Log retention and pruning in OpenShift Pipelines

Red Hat OpenShift Pipelines is a component of Red Hat OpenShift Container Platform built on top of the Tekton Pipelines project, which is an open source framework. OpenShift Pipelines provides a way to create and manage CI/CD pipelines natively within OpenShift.

When using OpenShift Pipelines, it's not uncommon to see exited containers on worker nodes after running pipeline tasks. This behavior is often a result of how the OpenShift pipeline executes tasks within its pipelines. Each task in an OpenShift pipeline runs in a separate pod, and these pods are typically ephemeral, which means they complete (terminate) when the task completes, which this will be translated by an exited container on the worker node. This is a fundamental design choice in Tekton in order to achieve isolation and reproducibility. This approach ensures that if one task encounters an issue or behaves unexpectedly, it won't have any adverse effects on the other tasks in the pipeline.

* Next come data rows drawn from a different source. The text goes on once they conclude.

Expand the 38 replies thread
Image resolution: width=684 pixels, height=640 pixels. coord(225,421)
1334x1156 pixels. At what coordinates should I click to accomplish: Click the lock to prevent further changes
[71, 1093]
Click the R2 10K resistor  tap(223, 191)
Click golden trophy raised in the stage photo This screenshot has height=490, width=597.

However, the existence of terminated pods may result in an accumulation of exited containers on the worker nodes, potentially leading to increased disk consumption within the cluster, as shown below:

sh-5.1# cd /var/log/pods/pipelines-fqnz5-build-image-pod_584de7f8-c3be-497b-9661-3449df067fd7
sh-5.1# du -h
4.0K    ./prepare
4.0K    ./place-scripts
0       ./working-dir-initializer
12K     ./step-build-and-push

Furthermore, this accumulation can saturate the gRPC communication between the container runtime and the kubelet, resulting in unintended side effects on the worker nodes, potentially causing them to become unresponsive.

To maximize the efficient use of physical resources in Red Hat OpenShift Pipelines, a pruner component is employed to automatically clear out obsolete TaskRun and PipelineRun objects along with their terminated pods across different namespaces. This frees up these resources for active runs, ensuring optimal resource allocation.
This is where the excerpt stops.